*What you should do:* Go through the data and copy each line where the word "Midnight" shows up.

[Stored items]
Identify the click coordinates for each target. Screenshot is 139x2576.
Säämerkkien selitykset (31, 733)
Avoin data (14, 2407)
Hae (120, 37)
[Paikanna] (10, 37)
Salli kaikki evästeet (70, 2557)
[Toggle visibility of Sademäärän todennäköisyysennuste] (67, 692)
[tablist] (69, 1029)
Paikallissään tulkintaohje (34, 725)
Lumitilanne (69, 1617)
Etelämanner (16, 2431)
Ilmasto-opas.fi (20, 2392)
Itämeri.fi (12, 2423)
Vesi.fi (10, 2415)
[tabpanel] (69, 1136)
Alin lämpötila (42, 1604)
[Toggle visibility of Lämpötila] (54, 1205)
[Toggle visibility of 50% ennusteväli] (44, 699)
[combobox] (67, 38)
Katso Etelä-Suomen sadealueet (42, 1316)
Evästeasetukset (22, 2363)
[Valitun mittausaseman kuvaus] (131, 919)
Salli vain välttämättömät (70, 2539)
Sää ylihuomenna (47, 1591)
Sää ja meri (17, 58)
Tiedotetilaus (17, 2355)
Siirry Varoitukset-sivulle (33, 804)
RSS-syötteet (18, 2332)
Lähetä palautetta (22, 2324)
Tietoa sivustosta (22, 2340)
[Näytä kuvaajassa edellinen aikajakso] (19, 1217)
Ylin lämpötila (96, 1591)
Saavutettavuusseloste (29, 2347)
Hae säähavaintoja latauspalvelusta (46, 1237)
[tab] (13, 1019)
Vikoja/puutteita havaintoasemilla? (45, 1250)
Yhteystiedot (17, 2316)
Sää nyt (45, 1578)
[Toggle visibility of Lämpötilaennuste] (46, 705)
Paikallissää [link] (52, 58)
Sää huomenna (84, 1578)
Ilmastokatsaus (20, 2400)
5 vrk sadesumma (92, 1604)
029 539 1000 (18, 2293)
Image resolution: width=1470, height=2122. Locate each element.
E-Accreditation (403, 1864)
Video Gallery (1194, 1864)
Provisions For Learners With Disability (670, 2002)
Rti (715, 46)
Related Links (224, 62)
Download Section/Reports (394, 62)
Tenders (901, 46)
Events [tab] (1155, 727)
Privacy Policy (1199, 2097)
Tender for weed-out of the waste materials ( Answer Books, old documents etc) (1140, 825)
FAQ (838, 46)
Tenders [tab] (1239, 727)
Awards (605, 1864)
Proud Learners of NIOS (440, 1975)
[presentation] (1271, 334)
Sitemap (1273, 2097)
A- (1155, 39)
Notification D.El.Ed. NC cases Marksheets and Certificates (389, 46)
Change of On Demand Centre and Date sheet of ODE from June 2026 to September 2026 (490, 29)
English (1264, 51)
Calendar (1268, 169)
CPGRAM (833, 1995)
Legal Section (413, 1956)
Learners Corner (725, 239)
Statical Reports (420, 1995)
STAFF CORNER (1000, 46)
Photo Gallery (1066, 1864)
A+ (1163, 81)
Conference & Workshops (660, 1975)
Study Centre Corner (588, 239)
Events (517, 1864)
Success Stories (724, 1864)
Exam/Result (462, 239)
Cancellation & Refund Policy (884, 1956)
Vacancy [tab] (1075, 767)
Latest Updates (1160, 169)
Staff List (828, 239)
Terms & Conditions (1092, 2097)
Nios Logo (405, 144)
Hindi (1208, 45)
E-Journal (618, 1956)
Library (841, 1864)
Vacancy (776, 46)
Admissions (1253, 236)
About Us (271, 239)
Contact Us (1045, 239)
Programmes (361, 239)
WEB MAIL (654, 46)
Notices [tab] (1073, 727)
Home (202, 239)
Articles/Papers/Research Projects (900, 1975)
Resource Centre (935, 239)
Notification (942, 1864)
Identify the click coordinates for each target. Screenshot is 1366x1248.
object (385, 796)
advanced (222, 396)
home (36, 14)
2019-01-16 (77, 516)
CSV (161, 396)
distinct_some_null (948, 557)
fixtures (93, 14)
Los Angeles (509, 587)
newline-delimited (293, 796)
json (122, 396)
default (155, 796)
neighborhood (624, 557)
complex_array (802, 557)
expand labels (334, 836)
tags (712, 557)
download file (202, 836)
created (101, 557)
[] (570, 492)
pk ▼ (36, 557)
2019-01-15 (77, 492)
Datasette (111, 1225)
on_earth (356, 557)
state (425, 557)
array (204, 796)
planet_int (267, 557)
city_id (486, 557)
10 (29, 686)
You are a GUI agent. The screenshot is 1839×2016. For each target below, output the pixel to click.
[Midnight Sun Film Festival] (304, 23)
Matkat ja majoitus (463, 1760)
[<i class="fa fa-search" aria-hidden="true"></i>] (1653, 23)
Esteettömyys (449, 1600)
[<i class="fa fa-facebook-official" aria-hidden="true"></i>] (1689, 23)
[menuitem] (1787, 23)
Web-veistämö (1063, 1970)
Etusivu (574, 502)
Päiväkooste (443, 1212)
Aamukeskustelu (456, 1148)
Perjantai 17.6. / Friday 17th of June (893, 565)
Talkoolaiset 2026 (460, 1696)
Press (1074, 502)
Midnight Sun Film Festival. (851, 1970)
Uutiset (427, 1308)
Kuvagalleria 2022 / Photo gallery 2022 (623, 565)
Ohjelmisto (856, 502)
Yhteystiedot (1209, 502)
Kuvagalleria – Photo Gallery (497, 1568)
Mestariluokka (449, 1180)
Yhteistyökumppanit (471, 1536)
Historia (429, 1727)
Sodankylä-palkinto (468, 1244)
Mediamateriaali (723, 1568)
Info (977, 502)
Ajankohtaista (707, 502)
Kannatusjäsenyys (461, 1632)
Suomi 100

*Solution for this exercise:*
[Midnight Sun Film Festival] (304, 23)
Midnight Sun Film Festival. (851, 1970)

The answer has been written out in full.